| What the exercise asks |
Reproduce the whole passage below about the airline L'Avion word for word.

Elysair SAS, trading as L'Avion (French for "The plane"), was an airline headquartered in Paray Vieille Poste, near Wissous, France. It operated a business class-only long-haul service between Orly Airport, Paris and Newark Liberty International Airport in the USA. The airline was sold to British Airways and then merged into OpenSkies, a wholly owned subsidiary of the British flag carrier.

==History==
Founded by young French entrepreneur Frantz Yvelin and run by CEO Marc Rochet and Frantz Yvelin, was wholly owned by Société de Participation Aérienne (SPA). It changed the brand to "L'Avion" in late autumn 2006 after a market research showed the new name tested well in the US and in France. Elysair was kept as call sign. The first flight was on 3 January 2007 from Paris to Newark. The airline had plans to expand to the Middle East.

Similar to the concept that was later used by Silverjet, L'Avion offered a premium-only service on transatlantic routes. It operated two Boeing 757-200 aircraft, modified by Gamco in Abu Dhabi with detailed engineering and on-site supervision at Gamco by Northview Aviation, and maintained by Lufthansa Technik. H4 Aerospace had helped to get the certification. The aircraft had an accommodation for a total of only 90 passengers in a 2x2 abreast. The seating and service level was totally business class. It offered laptop plug at every seat, French food and wine, and seats that reclined by 140 degrees. L'Avion featured "On-Demand" digEplayer XT individual units with a 7" screen. By 2008 Elysair had approximately 100 employees.

| Extracted information |
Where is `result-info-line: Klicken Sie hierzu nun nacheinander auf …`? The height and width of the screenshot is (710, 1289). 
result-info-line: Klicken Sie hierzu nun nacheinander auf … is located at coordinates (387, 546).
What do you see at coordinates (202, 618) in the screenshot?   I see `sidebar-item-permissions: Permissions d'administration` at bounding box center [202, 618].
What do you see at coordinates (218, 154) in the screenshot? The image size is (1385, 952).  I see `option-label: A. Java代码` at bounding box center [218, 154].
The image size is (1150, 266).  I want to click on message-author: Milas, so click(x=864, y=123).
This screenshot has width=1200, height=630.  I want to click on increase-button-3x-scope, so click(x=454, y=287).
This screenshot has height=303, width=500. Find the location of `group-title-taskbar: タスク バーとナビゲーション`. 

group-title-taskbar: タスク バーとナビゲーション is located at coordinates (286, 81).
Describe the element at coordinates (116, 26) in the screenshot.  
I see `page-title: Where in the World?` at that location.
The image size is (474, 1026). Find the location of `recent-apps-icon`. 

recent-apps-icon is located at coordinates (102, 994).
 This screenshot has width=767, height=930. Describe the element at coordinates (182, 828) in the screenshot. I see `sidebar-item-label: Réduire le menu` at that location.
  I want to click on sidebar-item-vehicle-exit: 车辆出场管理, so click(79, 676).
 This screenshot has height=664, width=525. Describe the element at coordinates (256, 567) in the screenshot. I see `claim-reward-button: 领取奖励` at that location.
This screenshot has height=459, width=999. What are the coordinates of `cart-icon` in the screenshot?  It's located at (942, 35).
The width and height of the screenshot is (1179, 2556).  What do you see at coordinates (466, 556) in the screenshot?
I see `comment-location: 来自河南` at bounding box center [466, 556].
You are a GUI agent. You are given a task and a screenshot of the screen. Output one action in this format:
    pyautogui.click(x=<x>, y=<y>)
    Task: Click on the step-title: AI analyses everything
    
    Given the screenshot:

| Response area |
Elysair SAS, trading as L'Avion (French for "The plane"), was an airline headquartered in Paray Vieille Poste, near Wissous, France. It operated a business class-only long-haul service between Orly Airport, Paris and Newark Liberty International Airport in the USA. The airline was sold to British Airways and then merged into OpenSkies, a wholly owned subsidiary of the British flag carrier.

==History==
Founded by young French entrepreneur Frantz Yvelin and run by CEO Marc Rochet and Frantz Yvelin, was wholly owned by Société de Participation Aérienne (SPA). It changed the brand to "L'Avion" in late autumn 2006 after a market research showed the new name tested well in the US and in France. Elysair was kept as call sign. The first flight was on 3 January 2007 from Paris to Newark. The airline had plans to expand to the Middle East.

Similar to the concept that was later used by Silverjet, L'Avion offered a premium-only service on transatlantic routes. It operated two Boeing 757-200 aircraft, modified by Gamco in Abu Dhabi with detailed engineering and on-site supervision at Gamco by Northview Aviation, and maintained by Lufthansa Technik. H4 Aerospace had helped to get the certification. The aircraft had an accommodation for a total of only 90 passengers in a 2x2 abreast. The seating and service level was totally business class. It offered laptop plug at every seat, French food and wine, and seats that reclined by 140 degrees. L'Avion featured "On-Demand" digEplayer XT individual units with a 7" screen. By 2008 Elysair had approximately 100 employees.